The value of focusing specifically on sharing only specific
textures on a per-object opt-in basis, as opposed to sharing
everything (as OpenGL share groups do) is that there are subtle
performance caveats associated with OpenGL object sharing. In
particular, having two OpenGL contexts in the same share group
simultaneously current on two different threads is known to be a
severe performance issue, as it requires certain drivers to turn
on inefficient locking mechanisms.
For that reason, I expect that WEBGL_shared_resources is on a
head-on collision course with other WebGL features that we're
likely to implement in the near future, like WebGL-on-Web-Workers.
If I have to choose one --- I care far, far more for
WebGL-on-Web-Workers than I do for WEBGL_shared_resources. It also
seems that the majority of WEBGL_shared_resources use cases can be
addressed by other means (e.g. targeting a single WebGL context to
render to multiple canvases, as has been discussed).

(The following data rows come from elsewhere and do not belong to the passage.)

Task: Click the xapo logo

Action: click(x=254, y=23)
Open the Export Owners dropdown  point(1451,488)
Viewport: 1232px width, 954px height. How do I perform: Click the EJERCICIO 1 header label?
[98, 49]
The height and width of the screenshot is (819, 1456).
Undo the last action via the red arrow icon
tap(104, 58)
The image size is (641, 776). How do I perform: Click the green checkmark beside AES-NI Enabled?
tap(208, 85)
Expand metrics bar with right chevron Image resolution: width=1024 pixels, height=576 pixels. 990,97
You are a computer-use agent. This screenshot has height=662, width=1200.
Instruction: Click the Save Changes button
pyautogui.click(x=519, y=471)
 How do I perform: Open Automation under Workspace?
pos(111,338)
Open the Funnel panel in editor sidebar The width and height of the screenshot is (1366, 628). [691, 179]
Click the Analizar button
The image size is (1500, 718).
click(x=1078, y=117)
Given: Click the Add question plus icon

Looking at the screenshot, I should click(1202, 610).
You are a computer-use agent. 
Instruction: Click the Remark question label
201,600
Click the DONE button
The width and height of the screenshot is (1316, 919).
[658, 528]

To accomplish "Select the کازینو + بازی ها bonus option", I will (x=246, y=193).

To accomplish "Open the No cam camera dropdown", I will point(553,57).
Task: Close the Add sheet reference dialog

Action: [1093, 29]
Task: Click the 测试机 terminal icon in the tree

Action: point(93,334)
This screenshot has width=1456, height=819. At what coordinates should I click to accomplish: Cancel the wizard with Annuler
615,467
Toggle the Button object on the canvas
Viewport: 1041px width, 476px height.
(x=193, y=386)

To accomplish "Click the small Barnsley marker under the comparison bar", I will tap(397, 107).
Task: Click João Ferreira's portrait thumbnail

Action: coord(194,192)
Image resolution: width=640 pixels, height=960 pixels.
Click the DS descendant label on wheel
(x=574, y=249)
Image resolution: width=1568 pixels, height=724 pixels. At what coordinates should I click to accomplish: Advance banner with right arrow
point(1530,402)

Even if there was a strong need for OpenGL-like sharing of
objects, I expect it'd still be mostly for sharing *textures* in
which case we could make a spec allowing only to share textures
with semantics that map well onto efficient texture-sharing
mechanisms. But again, we haven't seen a lot of evidence for even
Now that I think about it, such a mechanism to share individual
textures between contexts should probably be modeled after EGL
streams (e.g. Android's SurfaceTexture), as that concept has already
the nontrivial questions around buffering and locking sorted out
specifically for textures. We already have a spec proposal for
something like EGL streams for WebGL: that's WEBGL_dynamic_texture.
So to summarize, I would for now focus only on WebGL-on-Web-Workers
without any sharing at first, and if and when sharing becomes a
priority, assuming that it's mostly about sharing textures, I'd
focus on WEBGL_dynamic_texture or a further extension based on it.